# Requests
1 > Rewrite the review's passage from "Dallas Howard (Steven" to "very formulaic film.", swapping "pizza delivery guy" for "mail carrier".
2 > For each statement, answer yes or no according to the review, and quote the words that decide it: (a) The Predator ship crash-lands in a forest in Colorado. (b) The second Predator comes to help the humans. (c) Jesse's boyfriend is described as possessive.

# Selected extract
On a Predator spaceship, an Alien erupts from the chest of a prone Predator. The ship, infested with
aliens and without a pilot, crash-lands in a forest in Colorado. The people of the nearby small town have
no idea of what they're up against as the aliens escape and start to breed.
However another Predator does arrive, intent on eradication the Alien threat. He doesn't do this to help
out humans, who he also considers to be fair game, since he's more interested in cleaning things up.
Dallas Howard (Steven Pasquale) arrives in town to look for work and visit his brother, a pizza delivery guy.
Dallas is a bit of a lawbreaker. Ricky Howard (Johnny Lewis) has his eye on an attractive young
woman called Jesse, even though talking to her means he risks getting beaten up by her possessive
boyfriend. These people, slight as their roles may be, are really the most significant human characters
in this movie. That's not to say that they have meaty roles, though:
Aliens Vs Predator: Requiem
is full of minor characters who we meet briefly, only to see them killed off soon after. The unsuspecting
residents of this small town are picked off quickly, in what soon becomes a very formulaic film.

# Raw data

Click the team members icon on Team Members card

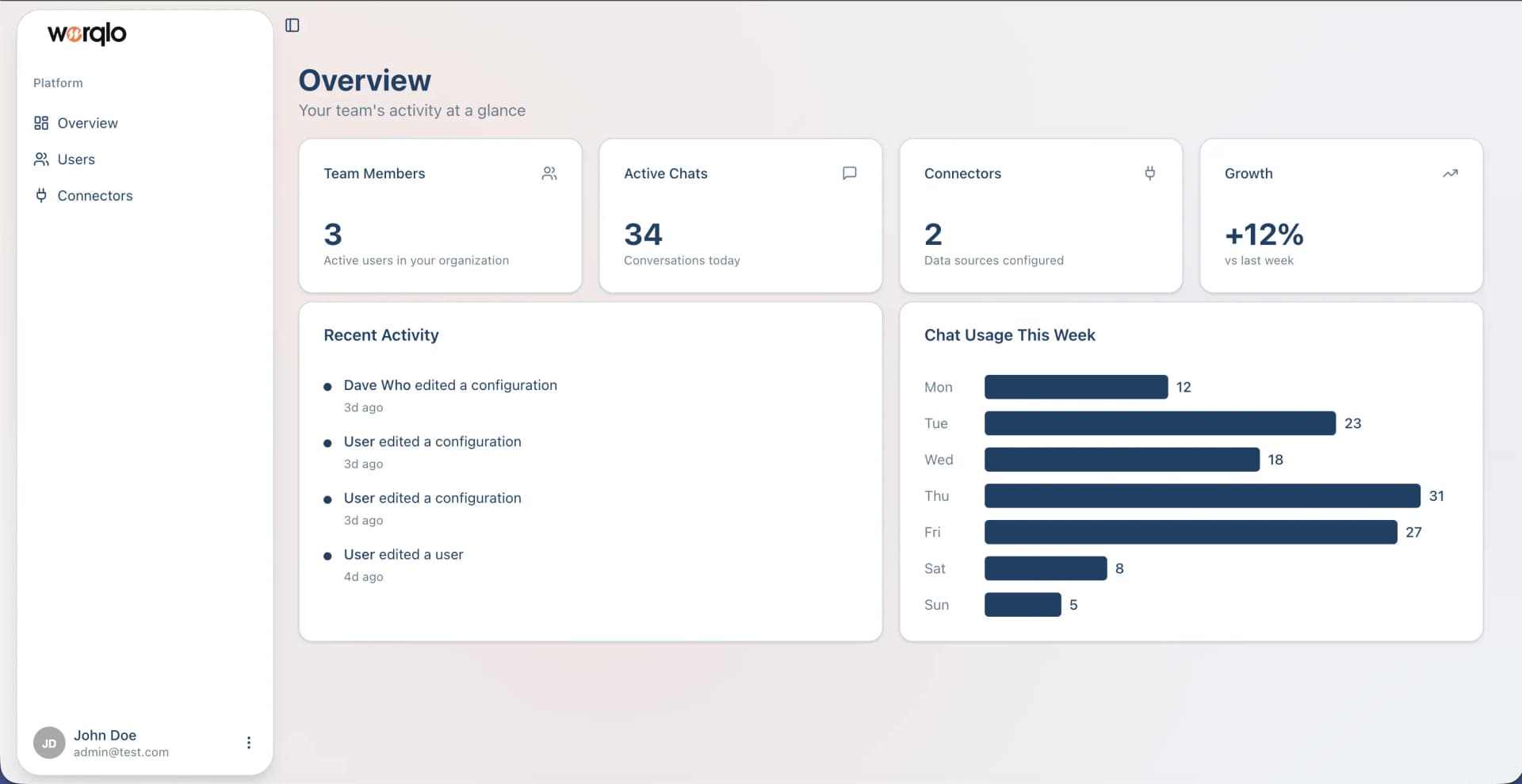pos(549,173)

# Per-task outputs
1 >
Dallas Howard (Steven Pasquale) arrives in town to look for work and visit his brother, a mail carrier.
Dallas is a bit of a lawbreaker. Ricky Howard (Johnny Lewis) has his eye on an attractive young
woman called Jesse, even though talking to her means he risks getting beaten up by her possessive
boyfriend. These people, slight as their roles may be, are really the most significant human characters
in this movie. That's not to say that they have meaty roles, though:
Aliens Vs Predator: Requiem
is full of minor characters who we meet briefly, only to see them killed off soon after. The unsuspecting
residents of this small town are picked off quickly, in what soon becomes a very formulaic film.

2 >
(a) Yes: "crash-lands in a forest in Colorado"
(b) No: "He doesn't do this to help out humans"
(c) Yes: "her possessive boyfriend"